> [EXERCISE DIRECTIONS]
Output only the lines from the line holding "The width and" through the close of the records, exactly as they appear, with all pictures omitted.

> [INFORMATION PROVIDED]
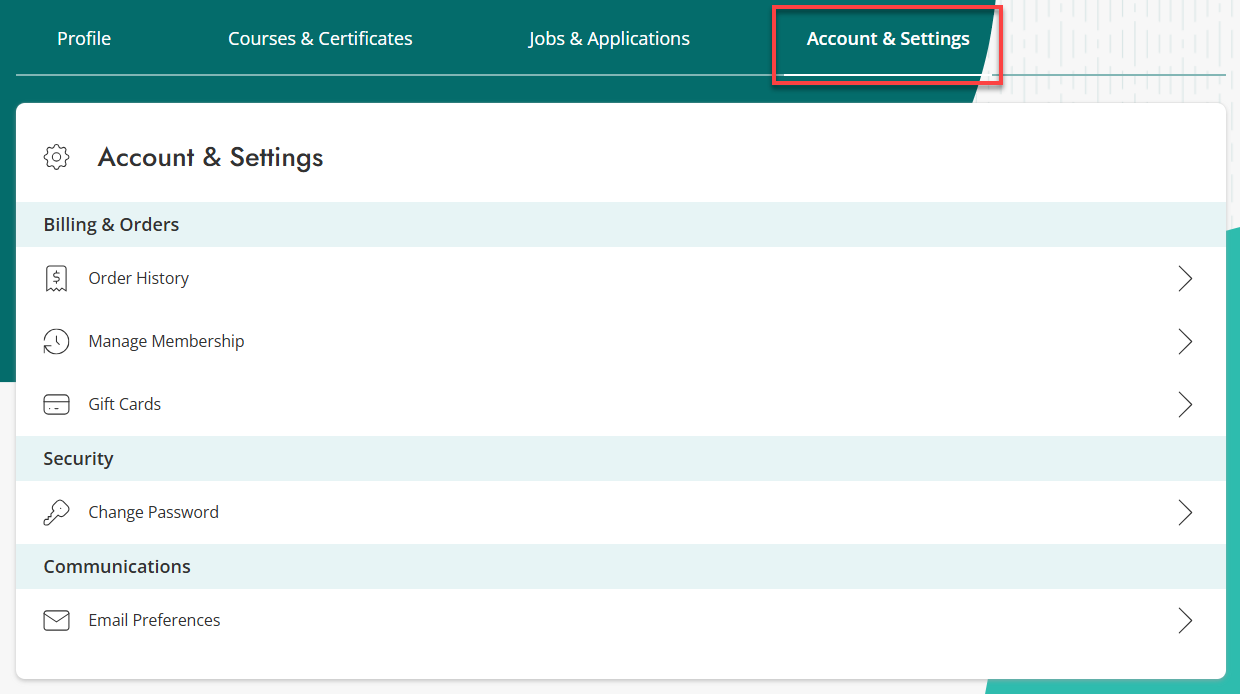This screenshot has width=1240, height=694.
Task: Click the envelope icon for Email Preferences
Action: 56,621
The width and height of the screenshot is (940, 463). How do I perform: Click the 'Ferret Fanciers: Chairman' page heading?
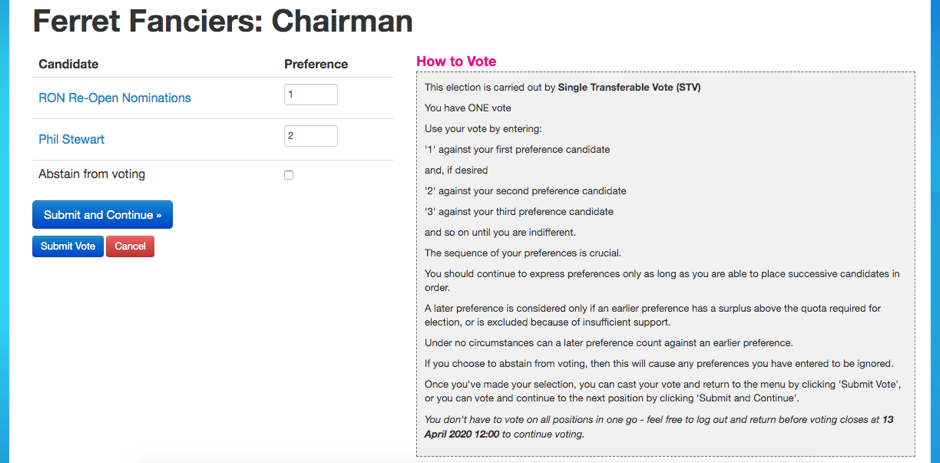pyautogui.click(x=222, y=21)
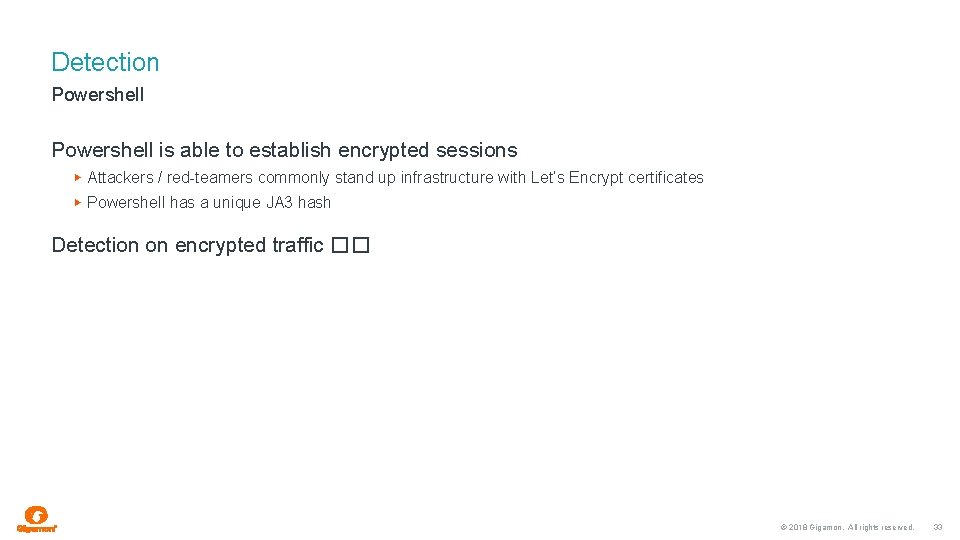960x540 pixels.
Task: Click the teal Detection slide title
Action: (105, 62)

> [EXERCISE OUTPUT]
The width and height of the screenshot is (940, 463). How do I perform: Click the 'Ferret Fanciers: Chairman' page heading?
pyautogui.click(x=222, y=21)
960x540 pixels.
Task: Click the teal Detection slide title
Action: (105, 62)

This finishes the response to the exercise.